At 20 days of gestation the extrahepatic bile ducts appear as an out-pouching of the foregut, while the intrahepatic bile ducts become visible at 45 days, which arise from the primitive hepatocytes. The porta-hepatis is where the extra and intrahepatic bile ducts combine, and any flaw in this joining results in an obstructed biliary system. The isolated type of biliary atresia may be due to flawed assembly at the hepatic hilum. Similarities in the cytokeratin staining of the bile ducts in patients with biliary atresia and first-trimester fetal bile ducts supports the possibility that biliary atresia could occur due to the failure of the bile duct remodeling at the hepatic hilum with the persistence of fetal bile ducts.[1]
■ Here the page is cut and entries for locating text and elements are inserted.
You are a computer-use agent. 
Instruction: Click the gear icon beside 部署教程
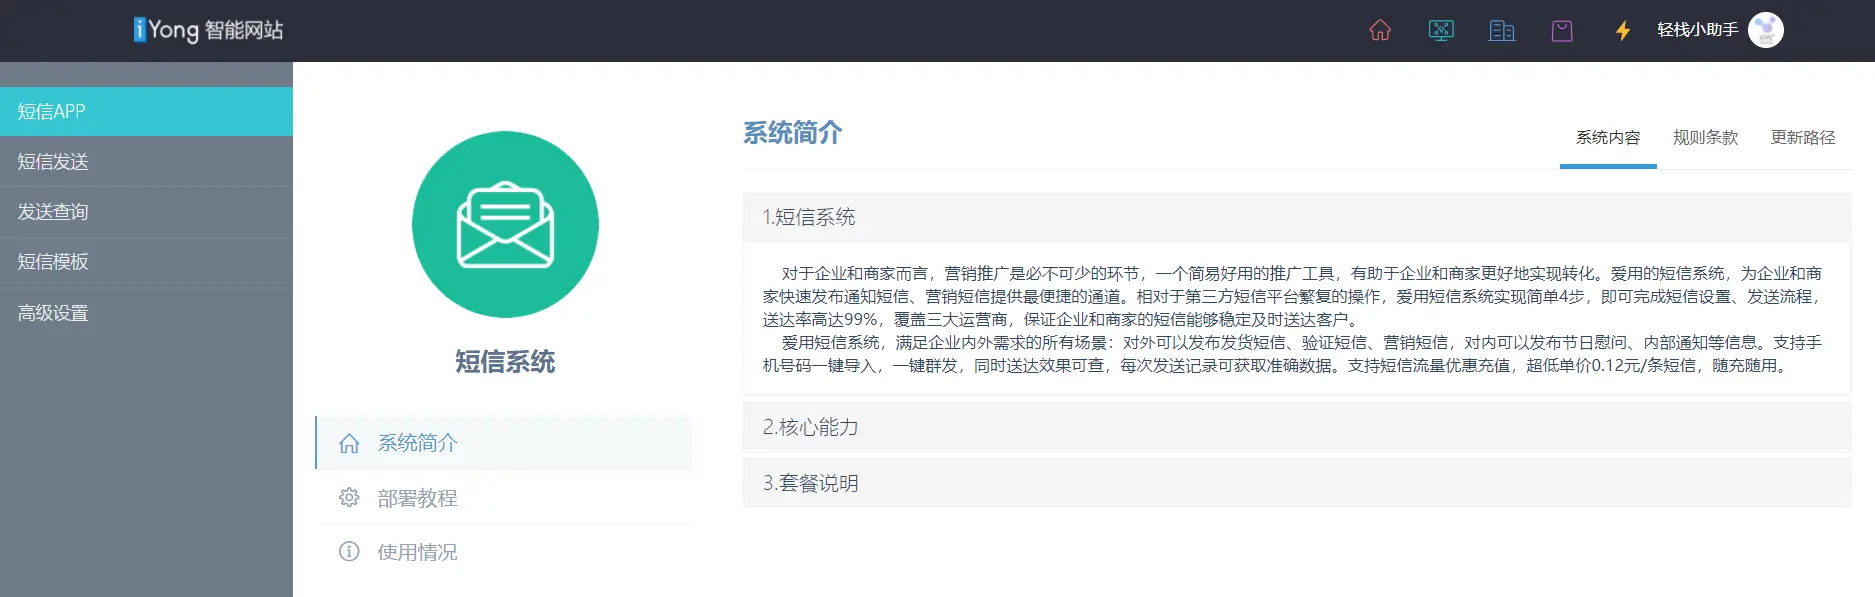349,498
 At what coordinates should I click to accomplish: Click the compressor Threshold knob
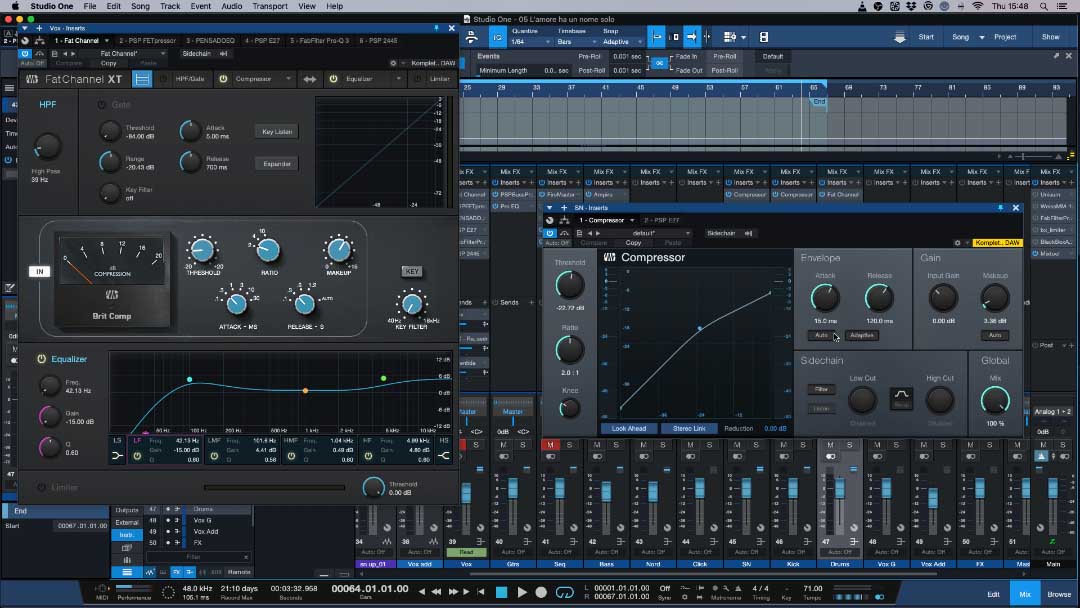[569, 286]
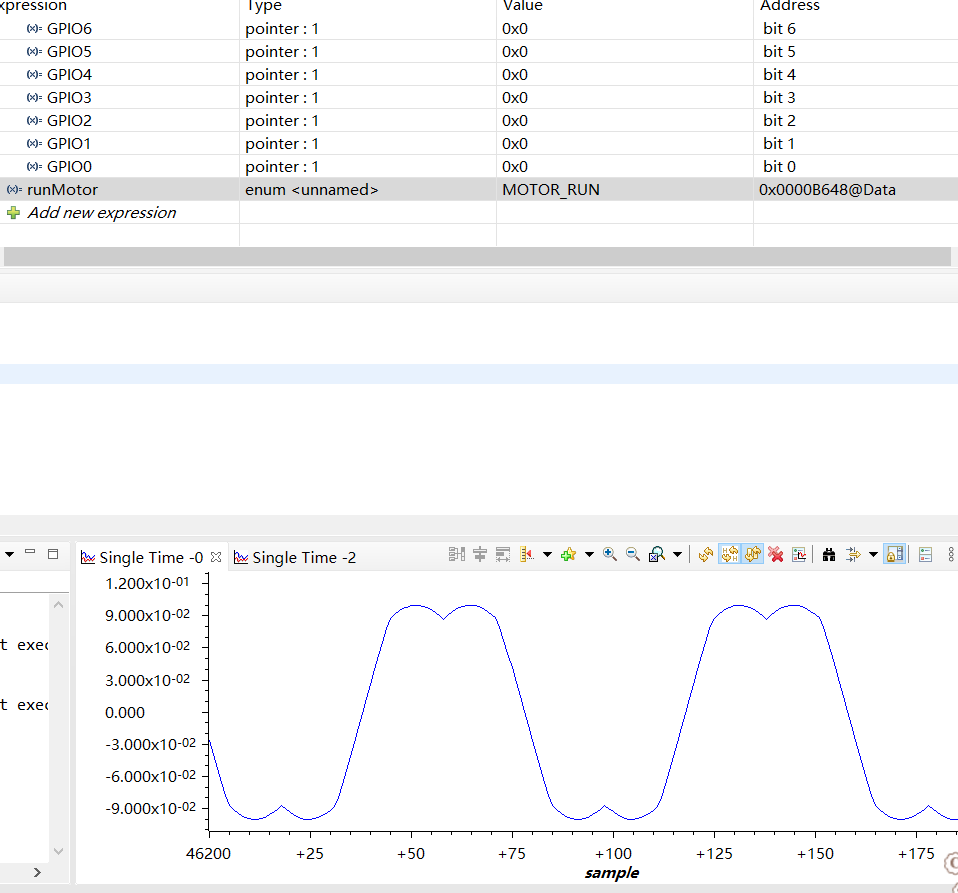This screenshot has width=958, height=893.
Task: Expand dropdown arrow beside measurement marker icon
Action: pos(547,554)
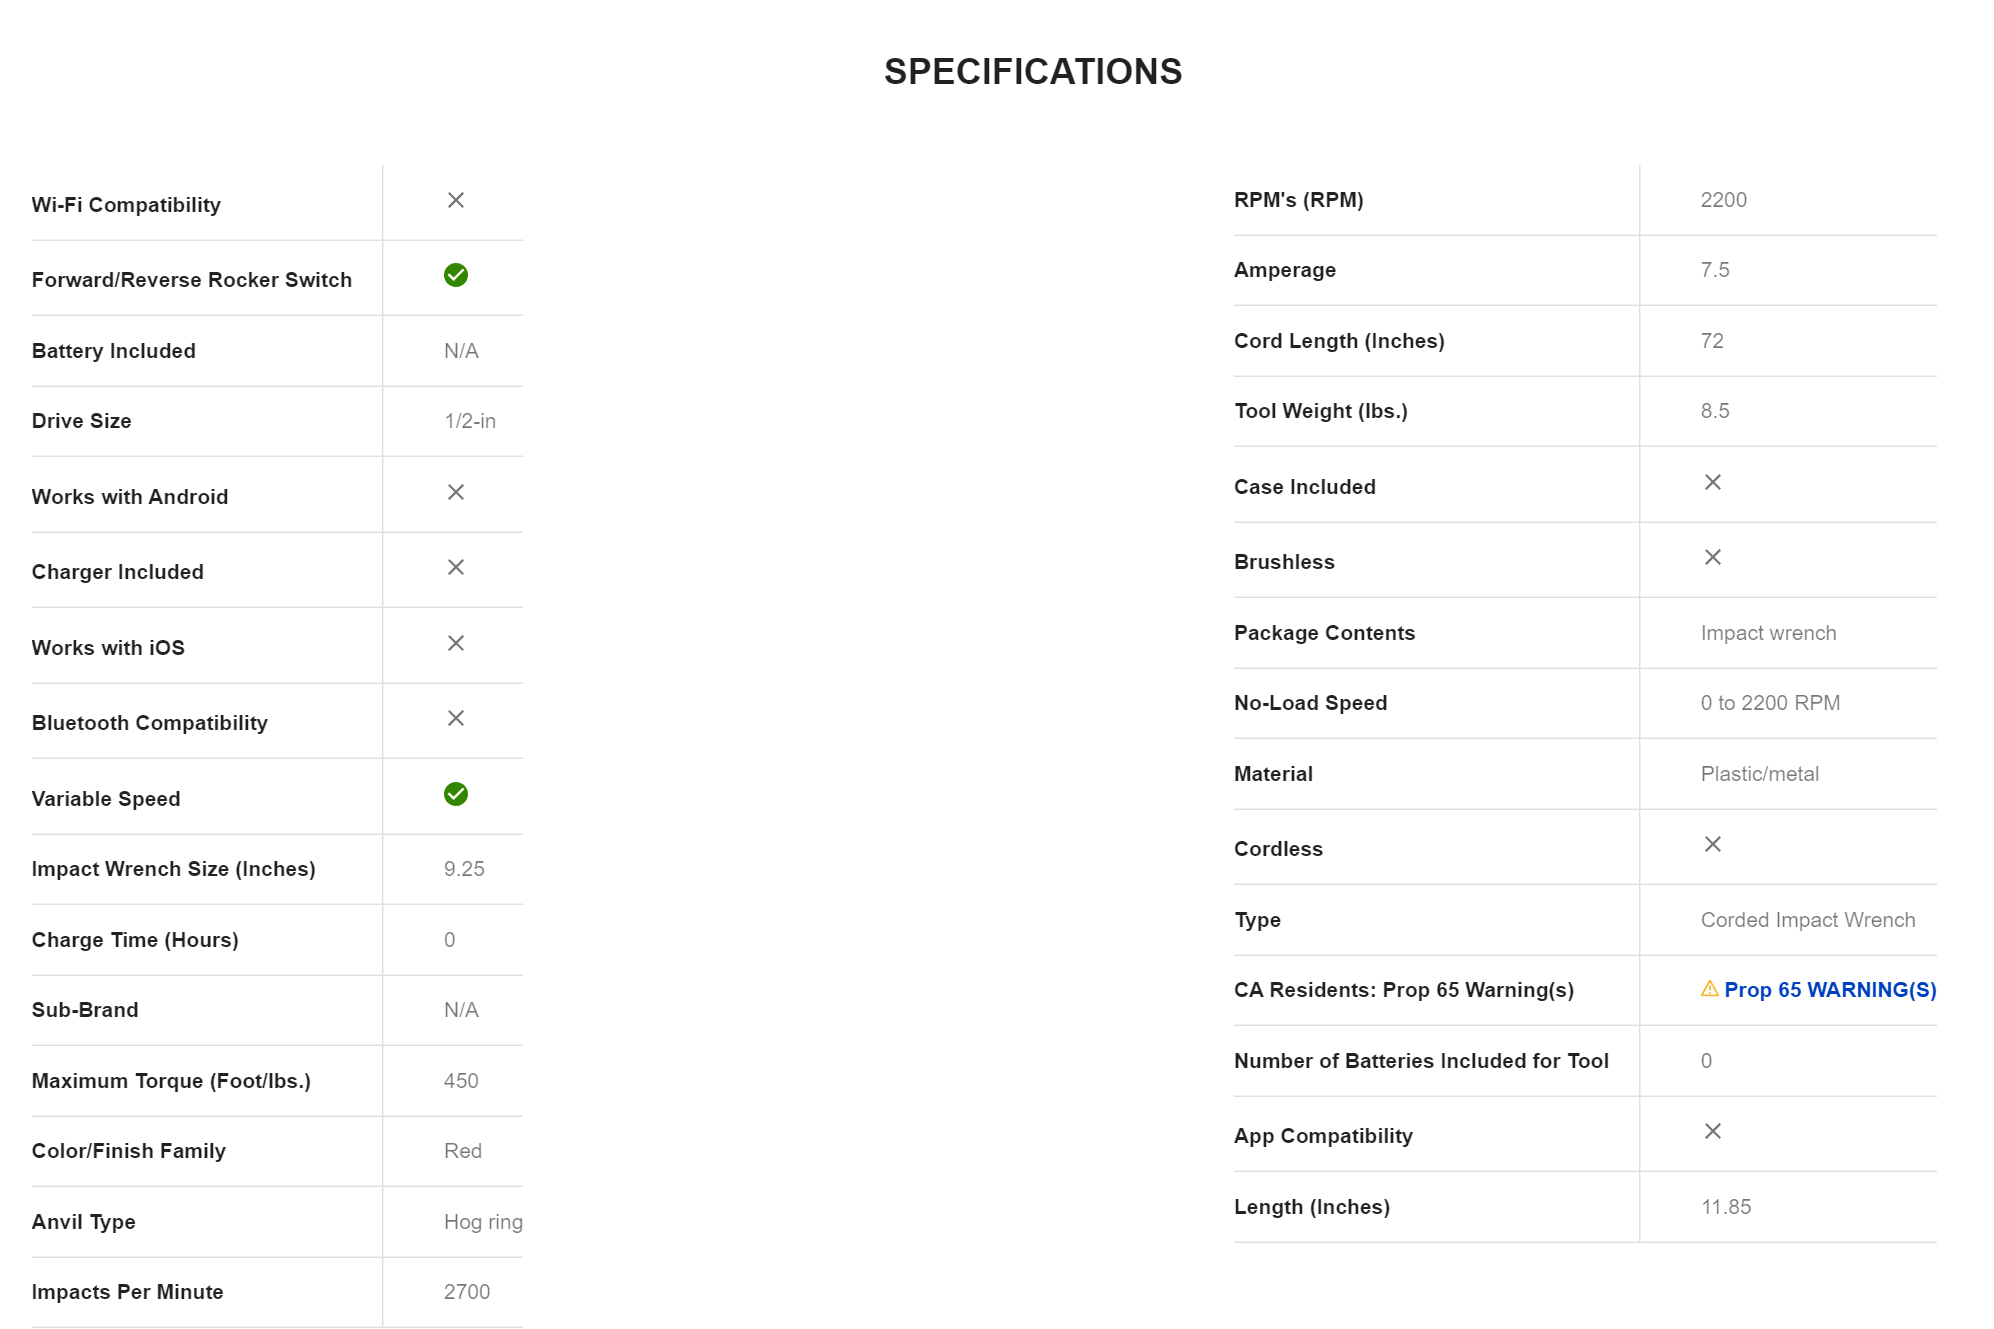Screen dimensions: 1994x1329
Task: Click the green check for Variable Speed
Action: [x=455, y=794]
However, there have been extensive studies about the pathogenesis and proper management of progressive liver fibrosis, which is arguably one of the most important aspects of biliary atresia patients. As the biliary tract cannot transport bile to the intestine, bile is retained in the liver (known as stasis) and results in cirrhosis of the liver. Proliferation of the small bile ductules occur, and peribiliary fibroblasts become activated. These "reactive" biliary epithelial cells in cholestasis, unlike normal condition, produce and secrete various cytokines such as CCL-2 or MCP-1, Tumor necrosis factor (TNF), Interleukin-6 (IL-6), TGF-beta, Endothelin (ET), and nitric oxide (NO). Among these, TGF-beta is the most important profibrogenic cytokine that can be seen in liver fibrosis in chronic cholestasis. During the chronic activation of biliary epithelium and progressive fibrosis, afflicted patients eventually show signs and symptoms of portal hypertension (esophagogastric varix bleeding, hypersplenism, hepatorenal syndrome(HRS), hepatopulmonary syndrome(HPS)). The latter two syndromes are essentially caused by systemic mediators that maintain the body within the hyperdynamic states.[2]
Gross Pathology
Biliary atresia is a progressive fibrosing obstructive cholangiopathy of the intrahepatic and extrahepatic biliary system, resulting in obstruction of bile flow and neonatal jaundice.
Histopathological findings in liver biopsies include the expansion of the portal tracts, with edematous fibroplasia and bile ductular proliferation, with bile plugs in duct lumen. Lobular morphological features may include variable multinucleate giant cells, bilirubinostasis and hemopoiesis.
Associated Conditions
Associated anomalies include, in about 20% cases,
- Cardiac lesions
- Polysplenia
- Situs inversus
- Absent vena cava
- A preduodenal portal vein
References
- ↑ Tan CE, Driver M, Howard ER, Moscoso GJ (1994). "Extrahepatic biliary atresia: a first-trimester event? Clues from light microscopy and immunohistochemistry". J Pediatr Surg. 29 (6): 808–14. doi:10.1016/0022-3468(94)90377-8. PMID 7521396.
- ↑ Averbukh LD, Wu GY (2018). "Evidence for Viral Induction of Biliary Atresia: A Review". J Clin Transl Hepatol. 6 (4): 410–419. doi:10.14218/JCTH.2018.00046. PMC 6328731. PMID 30637219.